Updated 2018 NICE guidance on venous thromboembolism – does evidence from root cause analysis of hospital‐associated thrombosis support the additional investment required?

Nicola McQuaid, Peter Davies, Tamara Everington

The 2018 updated National Institute for Health and Care Excellence (NICE) guidance on venous thromboembolism (VTE) (NICE 2018) includes significant changes and extensions to the 2010 guidance on VTE risk assessment and thromboprophylaxis for hospital patients (NICE 2010). The purpose of this guidance was to support further reduction in the incidence of hospital‐associated thrombosis (HAT), which is estimated to cause 50–60% of VTE. Over the last decade, pioneering work to reduce HAT has been led through the UK VTE Exemplar Network of hospitals (Department of Health 2010; Roberts et al, 2013; Catterick & Hunt, 2014; Rowswell & Nokes, 2017).
One aspect of this work was to encourage hospitals and commissioners of healthcare to enter into contractual arrangements that ensured root cause analysis (RCA) of all hospital‐associated VTE events to support system learning and inform future practice.

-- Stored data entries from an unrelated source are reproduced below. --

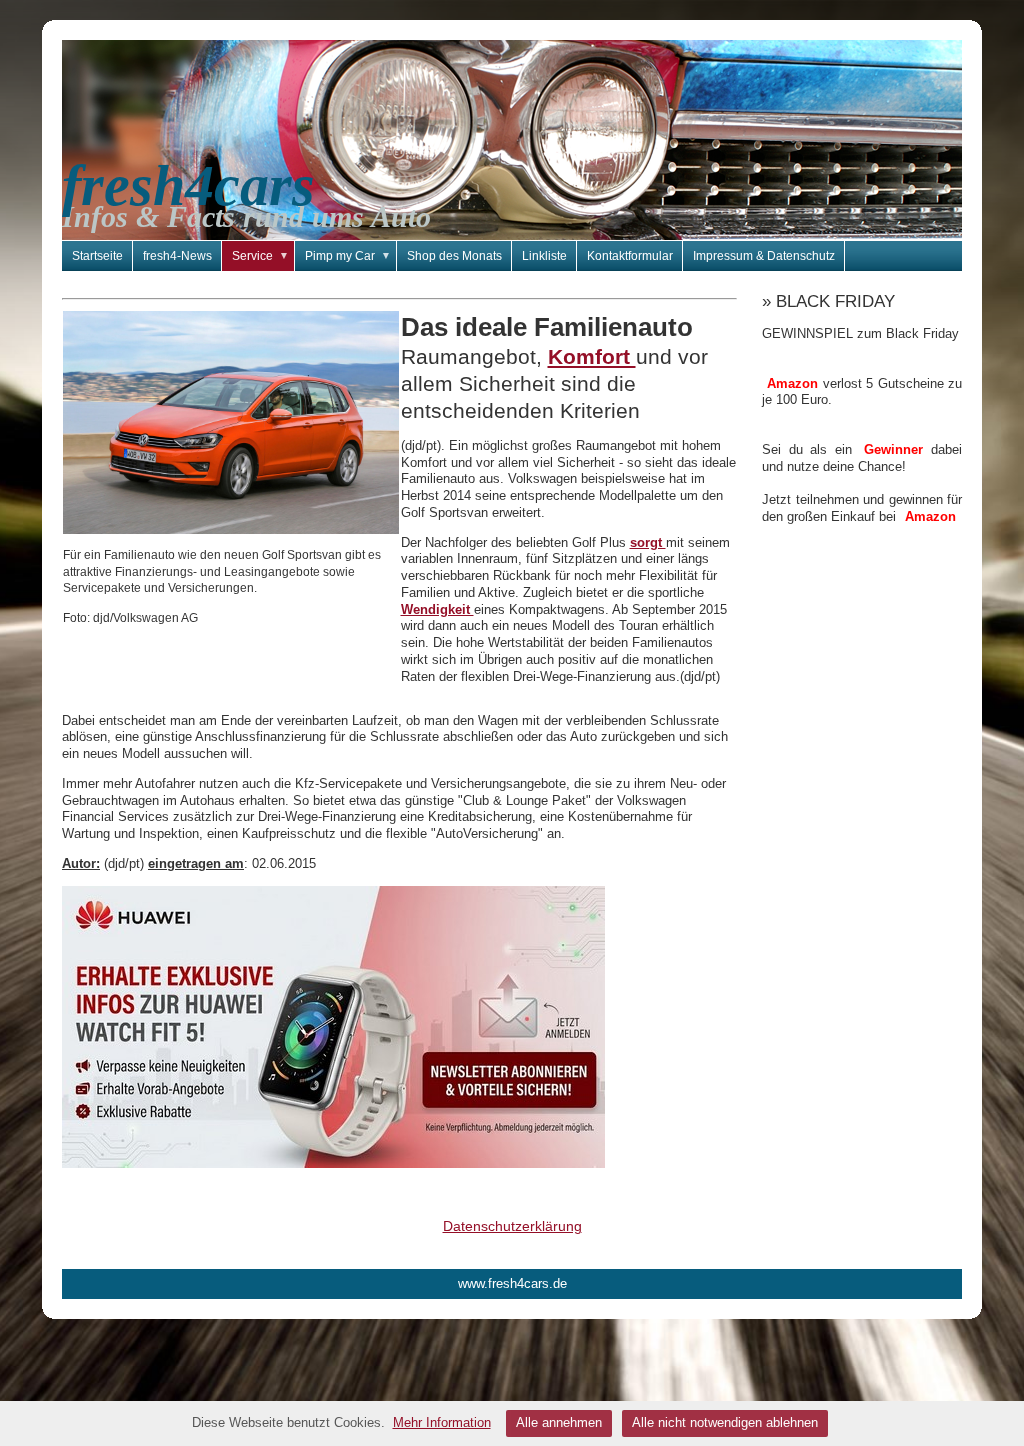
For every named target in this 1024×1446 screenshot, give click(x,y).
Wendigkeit (437, 609)
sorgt (648, 542)
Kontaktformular (630, 256)
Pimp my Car (348, 256)
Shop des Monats (454, 256)
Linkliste (544, 256)
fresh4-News (177, 256)
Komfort (592, 356)
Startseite (97, 256)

Salisbury NHS Foundation Trust became a member of the VTE Exemplar Network in 2008 and has been collecting data on incidence of HAT for over 10 years. All new patients diagnosed with deep vein thrombosis (DVT) or pulmonary embolism (PE) in our community are referred through the direct access specialist VTE service and data is also collected on deaths with VTE in hospital. Whole leg scanning is performed for DVT through a specialist vascular service. The coroner and local GPs will generally advise us of deaths from VTE in the community due to a strong engagement culture, but it is possible small numbers of deaths from VTE in the community may be missed.